Business Intelligence Architecture – What, Why, and How

This week we have a guest post by Manjunath Hegde, who has over a decade’s experience in Business Intelligence and working with analytics related technologies. He is currently enrolled into the Executive Program in Business Analytics by Jigsaw Academy and MISB Bocconi.

Rome wasn’t built in a day, and neither is a business intelligence system of any organization. It requires lot of strategies and efforts to build such a solution.

To start with the effort of building business intelligence systems, one needs a framework comprising of best practices, policies, and standards. Business intelligence architecture, by providing this framework, ensures that the development efforts of multiple projects fit neatly together as a cohesive whole to achieve the desired BI system.

Let us briefly explore the architecture of a business intelligence system.

Why do we need Business Intelligence Architecture?

Much before an organization starts adopting a business intelligence architecture, there are series of indicators which accelerate the case for building a BI system. There are many important factors, but the key ones include:

  • Backlog of business requests: IT department is under a lot of pressure to fulfil the report requests from various business users.
  • Need for self-service BI: Business users are stuck as they need to depend on IT for even minor pieces of information. This hinders their decision-making process and forms a bottleneck for smooth operation.
  • Messed up IT system: Silos of data, different data formats, disparate data and applications – these will form a complex IT system, building a justified case for a stronger BI infrastructure.
  • Cost: Cost of maintaining information silos and feeding to huge number of IT resources for even small sets of data is detrimental to an organization.

These factors push the organizations to build a business intelligence architecture that will seek to help them make better decisions. A solid architecture will help in structuring the process of improving business intelligence and helps implement the Business Intelligence strategy in a very cost effective way.

BI architecture, among other elements, often includes both structured and unstructured data. This data comes from both internal and external sources and are transformed from raw transaction data into logical information.

Components of Business Intelligence Architecture

One mistake that top leaders of many organization make is think of their BI system as equivalent to front-end BI tools being used. Then there is another set of technical geeks who make lot of discussion about a business intelligence architecture around some fancy jargons without giving due importance to what exactly comprises BI architecture.

The key elements of a business intelligence architecture are:

  • Source systems
  • ETL process
  • Data modelling
  • Data warehouse
  • Enterprise information management (EIM)
  • Appliance systems
  • Tools and technologies

 

Source Systems – Transaction Processing Systems

This is the starting point for any BI initiative. Organization data is first created in these databases. Point to note: if you do not capture the data in the operational system, you can’t analyse it.

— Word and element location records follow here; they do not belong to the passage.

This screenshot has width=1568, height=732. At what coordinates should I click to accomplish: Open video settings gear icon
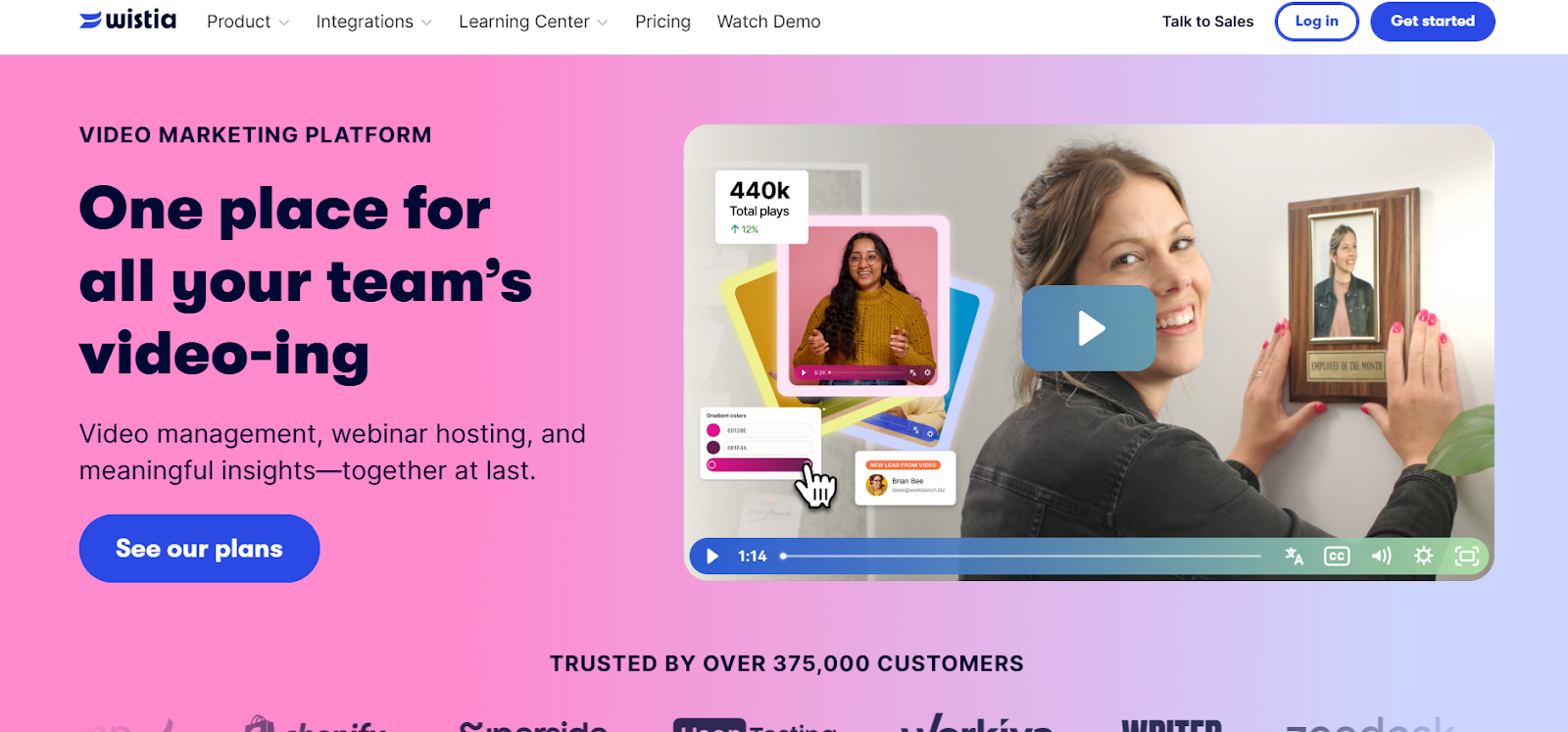pos(1424,557)
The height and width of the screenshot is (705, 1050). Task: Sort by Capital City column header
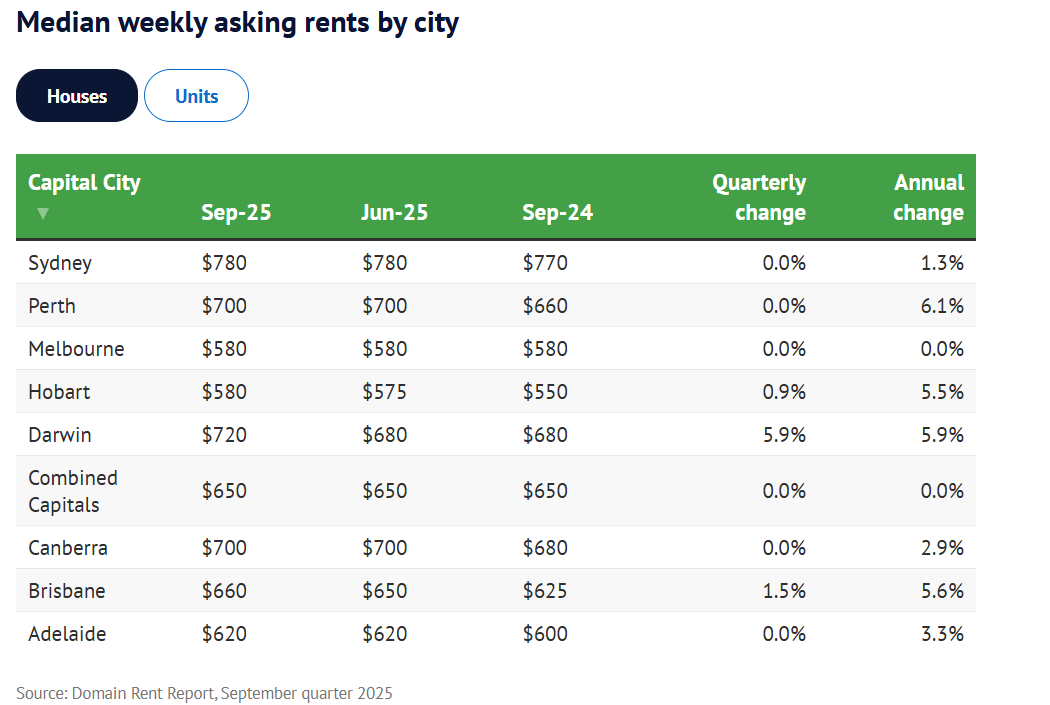tap(84, 183)
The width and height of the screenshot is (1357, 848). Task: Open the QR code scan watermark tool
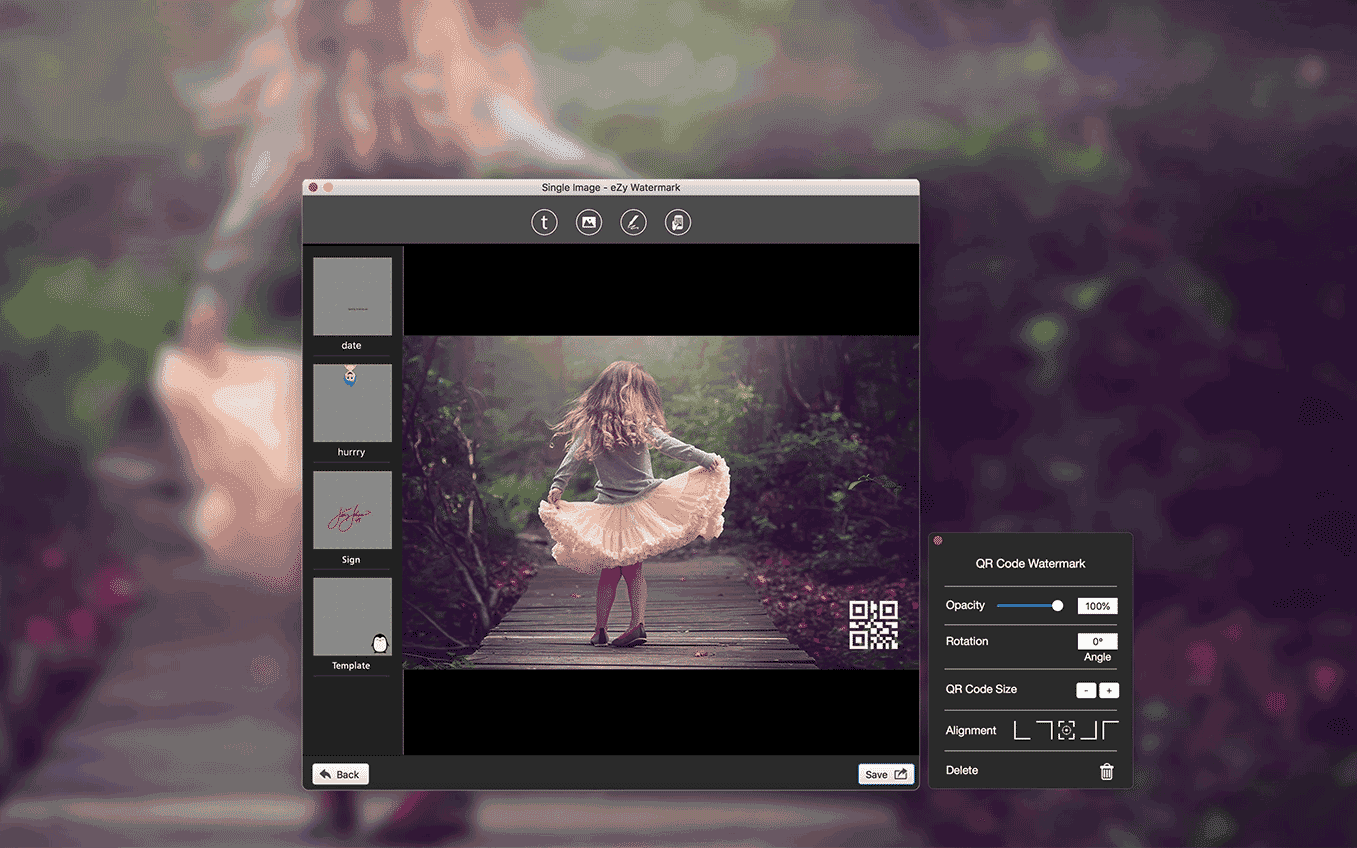tap(678, 223)
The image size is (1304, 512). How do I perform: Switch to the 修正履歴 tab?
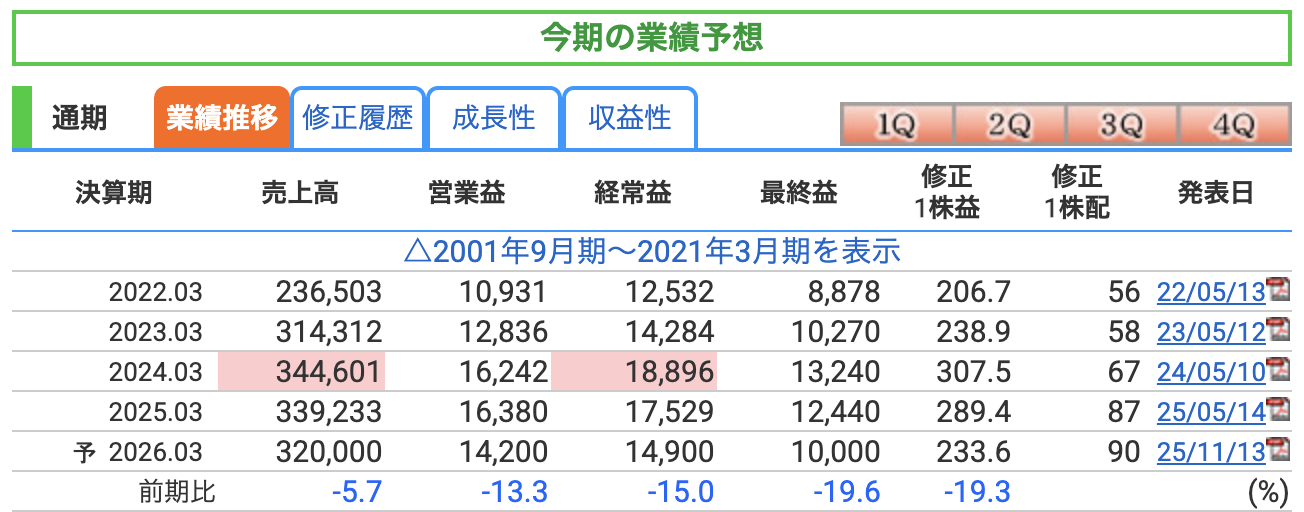(x=358, y=118)
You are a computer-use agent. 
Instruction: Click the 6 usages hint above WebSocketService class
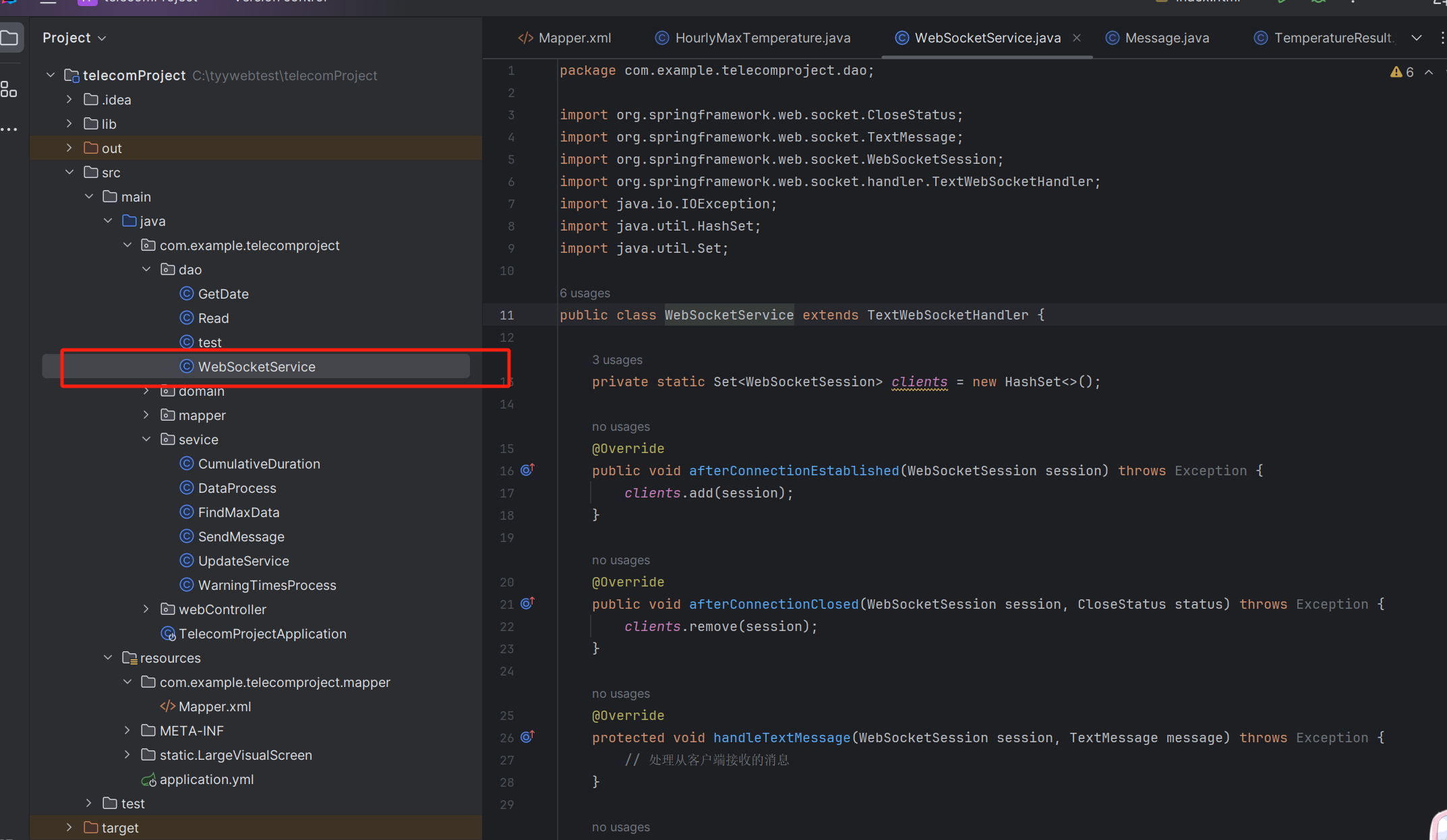click(584, 293)
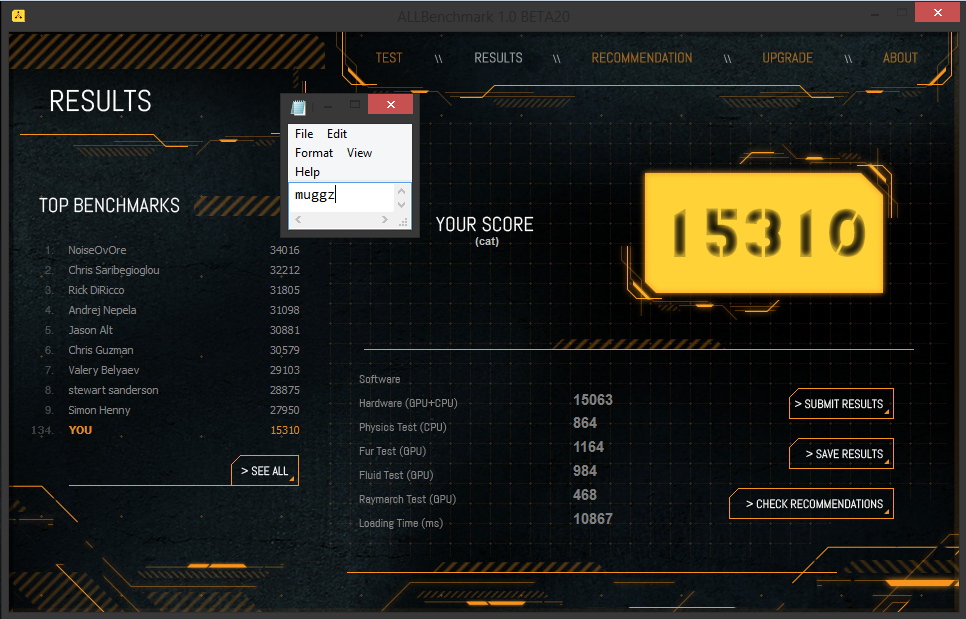The width and height of the screenshot is (966, 619).
Task: Click the Notepad text field containing muggz
Action: click(x=342, y=196)
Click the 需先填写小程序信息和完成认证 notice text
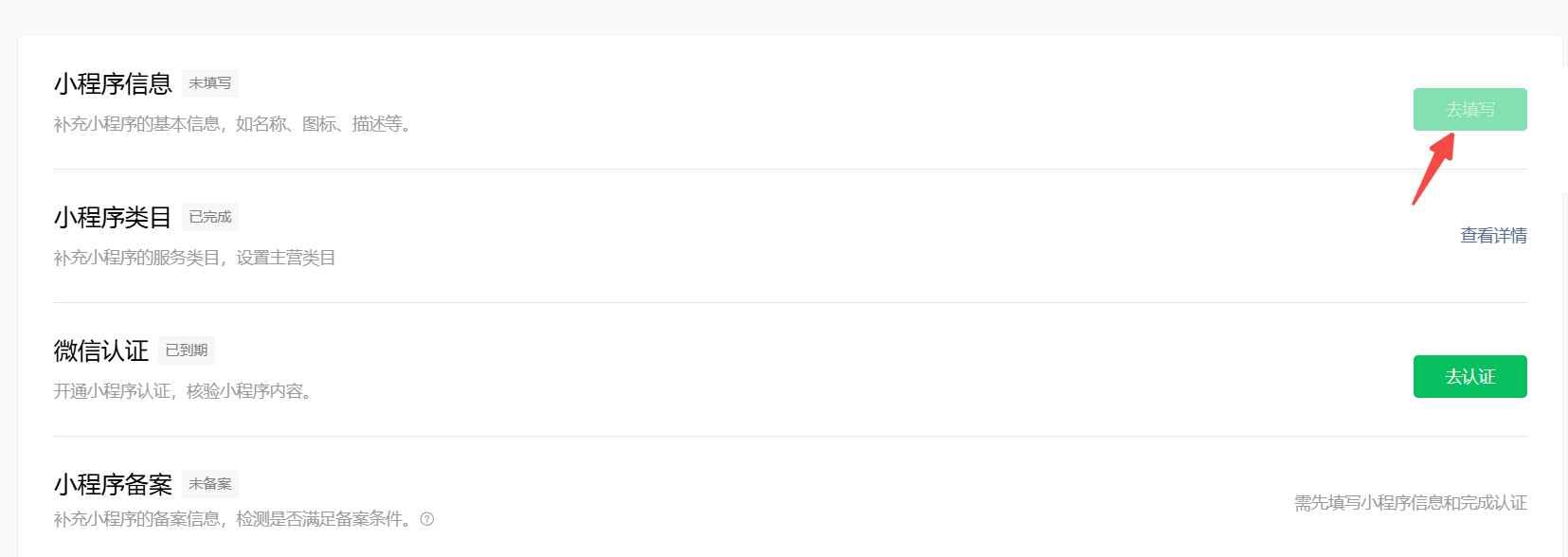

Operational systems (OLTP) form the bulk of the data needed for the data warehousing. In addition to that, source systems may also include data from secondary sources such as market data, benchmarking data etc. Business Intelligence architecture should address all these various data sources which are of different formats and standards.

ETL Process

In an ETL process data is extracted from the operational systems and loaded into a data warehouse. ETL, which stands for Extract Transform Load, is usually done using custom solutions available in the market. IBM Websphere Data Stage, Oracle Data Integrator, Ab Initio, and Microsoft Integration Services are examples of such tools.

Data Modeling

Data modeling will help to address what exactly is needed from data sources, the format of the data, and how it will be related to other data elements. It is not feasible to extract everything from a source system as that comes with cost issues. Data modeling will help to organize the data and therefore will minimize cost of storage replication, and effort needed to build a data warehouse.

Data Warehouse

Warehouse will have data extracted from various operational systems, transformed to make the data consistent, and loaded for analysis. A data warehouse will help in achieving cross-functional analysis, summarized data, and maintaining one version of the truth across the enterprise.

Enterprise Information Management (EIM)

EMI is another BI jargon which may stump some beginners. The term usually refers to ETL tools, data modeling tools, data quality, data profiling, metadata management, and master data management.

BI Hardware

It is important to make decisions on the hardware requirements to maintain a high performance and scalable BI system. Apart from server configurations, we have data warehouse appliances to combine the server, the database, and the data storage into one system. Netezza and DATAllegro are some well-known appliances in the market.

Tools and Technologies

Another important component of business intelligence architecture is what tools and technologies to implement. It is not just the front-end UI tools, but the tools used for EIM as well. There are cloud solutions, SaaS model, many full-fledged BI solutions (such as MSBI, Oracle BI suites, Microstrategy and more) to choose from. BI framework should have guidelines to make decisions on what is required for the organization.

This article has been adapted (with permission) from the original article posted on BusiTelCe.